***** Material for this exercise *****

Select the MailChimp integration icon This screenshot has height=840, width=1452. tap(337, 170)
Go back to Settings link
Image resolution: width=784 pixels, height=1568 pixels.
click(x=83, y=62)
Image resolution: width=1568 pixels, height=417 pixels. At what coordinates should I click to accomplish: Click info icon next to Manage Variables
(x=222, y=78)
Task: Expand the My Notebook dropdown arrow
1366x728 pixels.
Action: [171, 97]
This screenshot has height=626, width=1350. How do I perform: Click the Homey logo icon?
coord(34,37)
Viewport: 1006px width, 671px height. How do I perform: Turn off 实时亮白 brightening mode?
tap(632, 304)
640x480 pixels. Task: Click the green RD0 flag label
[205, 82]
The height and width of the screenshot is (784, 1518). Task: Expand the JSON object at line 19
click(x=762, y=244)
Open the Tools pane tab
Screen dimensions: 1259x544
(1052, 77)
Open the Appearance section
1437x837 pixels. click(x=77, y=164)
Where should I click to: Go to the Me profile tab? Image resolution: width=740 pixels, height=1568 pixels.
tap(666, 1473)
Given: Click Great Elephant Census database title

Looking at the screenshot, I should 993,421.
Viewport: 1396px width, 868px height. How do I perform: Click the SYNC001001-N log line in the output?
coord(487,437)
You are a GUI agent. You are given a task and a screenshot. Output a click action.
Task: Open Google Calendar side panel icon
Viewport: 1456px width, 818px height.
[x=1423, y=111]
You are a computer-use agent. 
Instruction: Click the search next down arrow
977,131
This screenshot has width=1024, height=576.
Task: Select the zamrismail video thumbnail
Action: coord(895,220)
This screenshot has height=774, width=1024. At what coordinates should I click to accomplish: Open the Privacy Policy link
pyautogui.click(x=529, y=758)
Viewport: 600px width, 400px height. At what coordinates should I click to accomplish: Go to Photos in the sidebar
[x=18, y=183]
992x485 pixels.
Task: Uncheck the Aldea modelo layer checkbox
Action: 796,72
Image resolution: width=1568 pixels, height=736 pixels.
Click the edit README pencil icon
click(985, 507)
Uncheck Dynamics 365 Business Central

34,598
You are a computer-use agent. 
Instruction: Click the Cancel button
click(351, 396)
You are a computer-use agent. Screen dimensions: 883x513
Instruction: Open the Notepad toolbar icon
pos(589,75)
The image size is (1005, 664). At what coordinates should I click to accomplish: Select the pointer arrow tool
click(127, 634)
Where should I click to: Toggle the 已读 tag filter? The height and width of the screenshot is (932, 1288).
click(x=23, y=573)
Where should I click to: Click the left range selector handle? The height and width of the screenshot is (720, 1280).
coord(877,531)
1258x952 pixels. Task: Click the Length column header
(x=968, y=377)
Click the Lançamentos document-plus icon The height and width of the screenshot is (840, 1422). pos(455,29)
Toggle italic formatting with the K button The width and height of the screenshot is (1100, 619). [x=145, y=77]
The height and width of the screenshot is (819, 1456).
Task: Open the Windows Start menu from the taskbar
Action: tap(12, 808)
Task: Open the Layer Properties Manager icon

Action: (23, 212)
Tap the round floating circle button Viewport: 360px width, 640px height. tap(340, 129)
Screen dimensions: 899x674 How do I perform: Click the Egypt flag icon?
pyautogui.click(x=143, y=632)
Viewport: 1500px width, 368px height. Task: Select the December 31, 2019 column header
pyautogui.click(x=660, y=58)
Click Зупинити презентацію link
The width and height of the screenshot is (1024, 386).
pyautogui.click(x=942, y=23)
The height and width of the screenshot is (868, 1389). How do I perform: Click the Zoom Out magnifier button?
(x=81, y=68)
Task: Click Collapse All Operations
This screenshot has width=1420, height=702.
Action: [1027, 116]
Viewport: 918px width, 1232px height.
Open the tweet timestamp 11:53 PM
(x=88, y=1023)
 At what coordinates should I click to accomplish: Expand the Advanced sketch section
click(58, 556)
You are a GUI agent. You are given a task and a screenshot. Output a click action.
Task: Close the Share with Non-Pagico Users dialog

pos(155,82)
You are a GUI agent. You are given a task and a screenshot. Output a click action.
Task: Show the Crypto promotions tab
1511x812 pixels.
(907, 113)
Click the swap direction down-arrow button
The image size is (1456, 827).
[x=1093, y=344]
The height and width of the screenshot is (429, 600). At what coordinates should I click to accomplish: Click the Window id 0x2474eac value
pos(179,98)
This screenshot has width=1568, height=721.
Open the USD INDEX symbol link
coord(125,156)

*****

> _Your instructions_
Retype all of the lines above, character for character, without changing anything.

> _Expected answer_
Select the MailChimp integration icon This screenshot has height=840, width=1452. tap(337, 170)
Go back to Settings link
Image resolution: width=784 pixels, height=1568 pixels.
click(x=83, y=62)
Image resolution: width=1568 pixels, height=417 pixels. At what coordinates should I click to accomplish: Click info icon next to Manage Variables
(x=222, y=78)
Task: Expand the My Notebook dropdown arrow
1366x728 pixels.
Action: [171, 97]
This screenshot has height=626, width=1350. How do I perform: Click the Homey logo icon?
coord(34,37)
Viewport: 1006px width, 671px height. How do I perform: Turn off 实时亮白 brightening mode?
tap(632, 304)
640x480 pixels. Task: Click the green RD0 flag label
[205, 82]
The height and width of the screenshot is (784, 1518). Task: Expand the JSON object at line 19
click(x=762, y=244)
Open the Tools pane tab
Screen dimensions: 1259x544
(1052, 77)
Open the Appearance section
1437x837 pixels. click(x=77, y=164)
Where should I click to: Go to the Me profile tab? Image resolution: width=740 pixels, height=1568 pixels.
tap(666, 1473)
Given: Click Great Elephant Census database title

Looking at the screenshot, I should 993,421.
Viewport: 1396px width, 868px height. How do I perform: Click the SYNC001001-N log line in the output?
coord(487,437)
You are a GUI agent. You are given a task and a screenshot. Output a click action.
Task: Open Google Calendar side panel icon
Viewport: 1456px width, 818px height.
[x=1423, y=111]
You are a computer-use agent. 
Instruction: Click the search next down arrow
977,131
This screenshot has width=1024, height=576.
Task: Select the zamrismail video thumbnail
Action: coord(895,220)
This screenshot has height=774, width=1024. At what coordinates should I click to accomplish: Open the Privacy Policy link
pyautogui.click(x=529, y=758)
Viewport: 600px width, 400px height. At what coordinates should I click to accomplish: Go to Photos in the sidebar
[x=18, y=183]
992x485 pixels.
Task: Uncheck the Aldea modelo layer checkbox
Action: 796,72
Image resolution: width=1568 pixels, height=736 pixels.
Click the edit README pencil icon
click(985, 507)
Uncheck Dynamics 365 Business Central

34,598
You are a computer-use agent. 
Instruction: Click the Cancel button
click(351, 396)
You are a computer-use agent. Screen dimensions: 883x513
Instruction: Open the Notepad toolbar icon
pos(589,75)
The image size is (1005, 664). At what coordinates should I click to accomplish: Select the pointer arrow tool
click(127, 634)
Where should I click to: Toggle the 已读 tag filter? The height and width of the screenshot is (932, 1288).
click(x=23, y=573)
Where should I click to: Click the left range selector handle? The height and width of the screenshot is (720, 1280).
coord(877,531)
1258x952 pixels. Task: Click the Length column header
(x=968, y=377)
Click the Lançamentos document-plus icon The height and width of the screenshot is (840, 1422). pos(455,29)
Toggle italic formatting with the K button The width and height of the screenshot is (1100, 619). [x=145, y=77]
The height and width of the screenshot is (819, 1456).
Task: Open the Windows Start menu from the taskbar
Action: tap(12, 808)
Task: Open the Layer Properties Manager icon

Action: (23, 212)
Tap the round floating circle button Viewport: 360px width, 640px height. tap(340, 129)
Screen dimensions: 899x674 How do I perform: Click the Egypt flag icon?
pyautogui.click(x=143, y=632)
Viewport: 1500px width, 368px height. Task: Select the December 31, 2019 column header
pyautogui.click(x=660, y=58)
Click Зупинити презентацію link
The width and height of the screenshot is (1024, 386).
pyautogui.click(x=942, y=23)
The height and width of the screenshot is (868, 1389). How do I perform: Click the Zoom Out magnifier button?
(x=81, y=68)
Task: Click Collapse All Operations
This screenshot has width=1420, height=702.
Action: [1027, 116]
Viewport: 918px width, 1232px height.
Open the tweet timestamp 11:53 PM
(x=88, y=1023)
 At what coordinates should I click to accomplish: Expand the Advanced sketch section
click(58, 556)
You are a GUI agent. You are given a task and a screenshot. Output a click action.
Task: Close the Share with Non-Pagico Users dialog

pos(155,82)
You are a GUI agent. You are given a task and a screenshot. Output a click action.
Task: Show the Crypto promotions tab
1511x812 pixels.
(907, 113)
Click the swap direction down-arrow button
The image size is (1456, 827).
[x=1093, y=344]
The height and width of the screenshot is (429, 600). At what coordinates should I click to accomplish: Click the Window id 0x2474eac value
pos(179,98)
This screenshot has width=1568, height=721.
Open the USD INDEX symbol link
coord(125,156)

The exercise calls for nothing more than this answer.